Key management recommendations:
- We do not recommend taking vitamin D supplements in doses higher than those recommended by the IOM for healthy adults under 75 years of age.
The following groups have been identified that may benefit from increased doses of vitamin D above the IOM recommendation to reduce specific health risks:
- Children and adolescents under 18 years of age - potential to prevent vitamin D deficiency and reduce the risk of respiratory infections.
- Persons over 75 years of age - potential for reducing mortality risk.
- Pregnant women—potential to reduce risk of preeclampsia, fetal mortality, preterm birth, small-for-gestational-age babies, and neonatal mortality.
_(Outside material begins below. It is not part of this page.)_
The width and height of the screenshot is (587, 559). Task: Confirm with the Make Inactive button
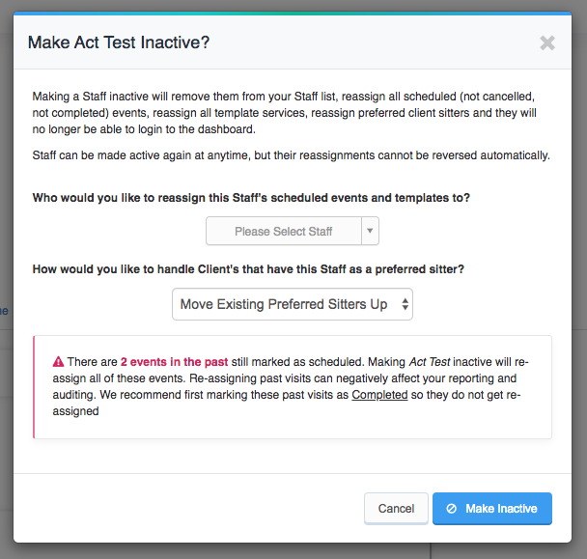point(492,509)
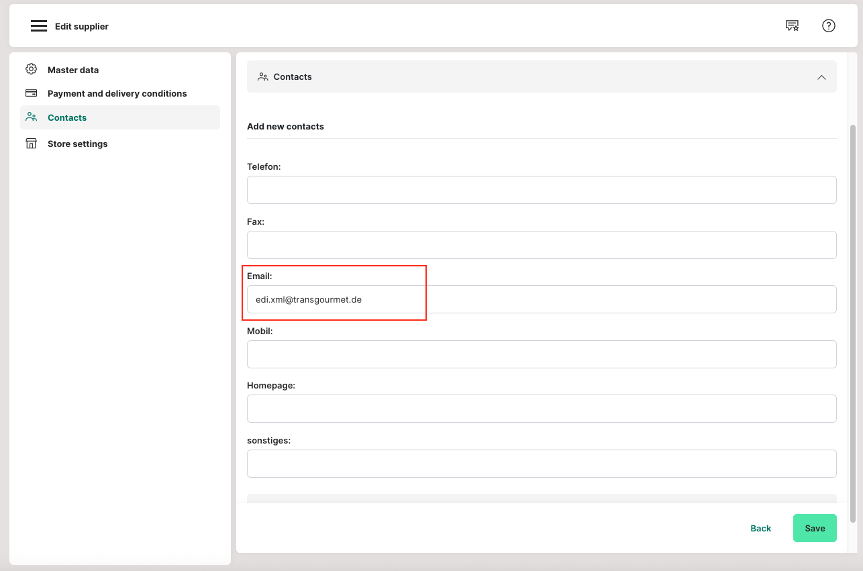Select the Master data menu label

coord(73,70)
- People with prediabetes—potential to reduce progression to diabetes.
- For adults over 50 years of age who are eligible for vitamin D treatment, we recommend daily low-dose vitamin D instead of non-daily high-dose vitamin D.
- We do not recommend routine testing of 25-hydroxyvitamin D levels in any of the groups studied because specific benefits associated with these levels were not identified. This includes screening for 25-hydroxyvitamin D in people who are dark skinned or obese.
Despite increasing evidence on the role of vitamin D in health and disease over the past decade, the panel noted many limitations in the available data. For example, many large clinical trials were not designed to evaluate some of the outcomes reported and the populations studied had adequate blood levels of vitamin D at baseline.
Due to insufficient evidence, the team was unable to determine specific blood levels of 25-hydroxyvitamin D for adequacy or target levels for disease prevention.
The guide was developed using a rigorous methodology that includes improvements that began in 2019. The leaders of our guideline panels cannot have any significant conflicts of interest, and more than half of the members of the writing group must be free of any significant conflicts.